Be patient with yourself if you don’t fully grasp God’s new creation in Christ. If twenty years after the Resurrection the Church was still coming to grips with the utter newness of what God is doing in Christ, don’t be hard on yourself if it takes you time.
But do be ready for everything to change. In a new creation, even wolves have a different nature. The dead don’t stay dead. God’s Spirit inhabits God’s children and they do amazing things.
So take heart: your prejudices and habits that are harmful, the vestiges of the old rules of a racist, sexist, elitist world that some of us find so hard to eliminate, they will be broken down and removed by God’s Spirit. It might take some time. But do know that the old rules have to go in God’s new creation. The struggles to love, especially those who hurt you, and to forgive, these will take time for the Spirit to resolve, but God will. Because those old ways have to go in the new creation. They all do.
And when you doubt God’s love in the face of death, the Spirit will help you trust in the promise of resurrection for all who are in Christ. Including those you love whom you miss so much.
Having everything turned upside down in God’s new creation is a challenge. So is unlearning how the world and our society say things have to work.

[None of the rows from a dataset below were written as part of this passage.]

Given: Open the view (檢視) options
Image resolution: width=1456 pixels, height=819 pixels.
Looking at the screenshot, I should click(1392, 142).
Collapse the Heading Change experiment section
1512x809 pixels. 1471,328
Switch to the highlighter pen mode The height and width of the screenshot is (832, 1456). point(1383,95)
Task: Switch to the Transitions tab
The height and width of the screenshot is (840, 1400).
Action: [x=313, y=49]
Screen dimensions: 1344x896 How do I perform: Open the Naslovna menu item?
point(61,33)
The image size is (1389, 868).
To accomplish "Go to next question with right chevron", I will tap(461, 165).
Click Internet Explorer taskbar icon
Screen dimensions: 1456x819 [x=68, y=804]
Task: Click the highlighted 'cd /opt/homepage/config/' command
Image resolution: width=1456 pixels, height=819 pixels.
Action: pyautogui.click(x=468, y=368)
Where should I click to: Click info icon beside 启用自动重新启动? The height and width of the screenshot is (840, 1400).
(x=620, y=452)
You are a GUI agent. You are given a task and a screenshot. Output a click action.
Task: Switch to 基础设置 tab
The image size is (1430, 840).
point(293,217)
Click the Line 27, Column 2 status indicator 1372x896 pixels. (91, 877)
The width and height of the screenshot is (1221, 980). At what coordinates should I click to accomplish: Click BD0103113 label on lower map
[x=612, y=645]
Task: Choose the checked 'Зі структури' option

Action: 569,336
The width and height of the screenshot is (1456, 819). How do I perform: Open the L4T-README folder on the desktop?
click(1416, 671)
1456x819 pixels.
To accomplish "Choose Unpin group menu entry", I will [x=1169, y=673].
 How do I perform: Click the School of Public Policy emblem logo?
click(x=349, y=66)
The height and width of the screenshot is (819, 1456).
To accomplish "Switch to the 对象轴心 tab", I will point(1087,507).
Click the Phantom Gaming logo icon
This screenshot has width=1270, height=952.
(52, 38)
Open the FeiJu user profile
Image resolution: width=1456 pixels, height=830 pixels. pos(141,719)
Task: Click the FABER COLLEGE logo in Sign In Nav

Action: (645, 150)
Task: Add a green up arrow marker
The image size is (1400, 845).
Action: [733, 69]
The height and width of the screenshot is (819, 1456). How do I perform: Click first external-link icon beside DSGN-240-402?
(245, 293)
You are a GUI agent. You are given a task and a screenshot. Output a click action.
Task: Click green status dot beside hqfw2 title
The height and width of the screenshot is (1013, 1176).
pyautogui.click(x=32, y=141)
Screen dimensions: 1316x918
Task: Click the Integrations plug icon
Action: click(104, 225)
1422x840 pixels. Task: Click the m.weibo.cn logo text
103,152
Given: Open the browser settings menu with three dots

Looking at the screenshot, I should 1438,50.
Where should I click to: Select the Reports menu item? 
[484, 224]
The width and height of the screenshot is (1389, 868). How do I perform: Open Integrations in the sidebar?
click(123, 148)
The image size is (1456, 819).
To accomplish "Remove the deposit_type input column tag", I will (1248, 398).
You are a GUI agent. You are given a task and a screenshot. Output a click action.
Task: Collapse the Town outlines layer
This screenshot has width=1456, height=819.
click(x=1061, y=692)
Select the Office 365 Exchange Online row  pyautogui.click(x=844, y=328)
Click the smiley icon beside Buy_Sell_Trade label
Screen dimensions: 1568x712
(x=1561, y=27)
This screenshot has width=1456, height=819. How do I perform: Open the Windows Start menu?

But now you know not to look for life in dead places like this world’s way. Now you know that Christ is risen, and everything is changed.
And now you have the comfort that if you and I are a little slow on the uptake, struggling sometimes to see this new creation and live in it, we’ve got good company in these faithful ones who first saw the risen Jesus. And now they’re standing on the sidelines cheering us as we walk our journey into God’s new creation, learning as we go, holding each other’s hands in hope.
Because nothing has ever been the same since that tomb was broken and Christ stepped out. It never will be, thanks be to God.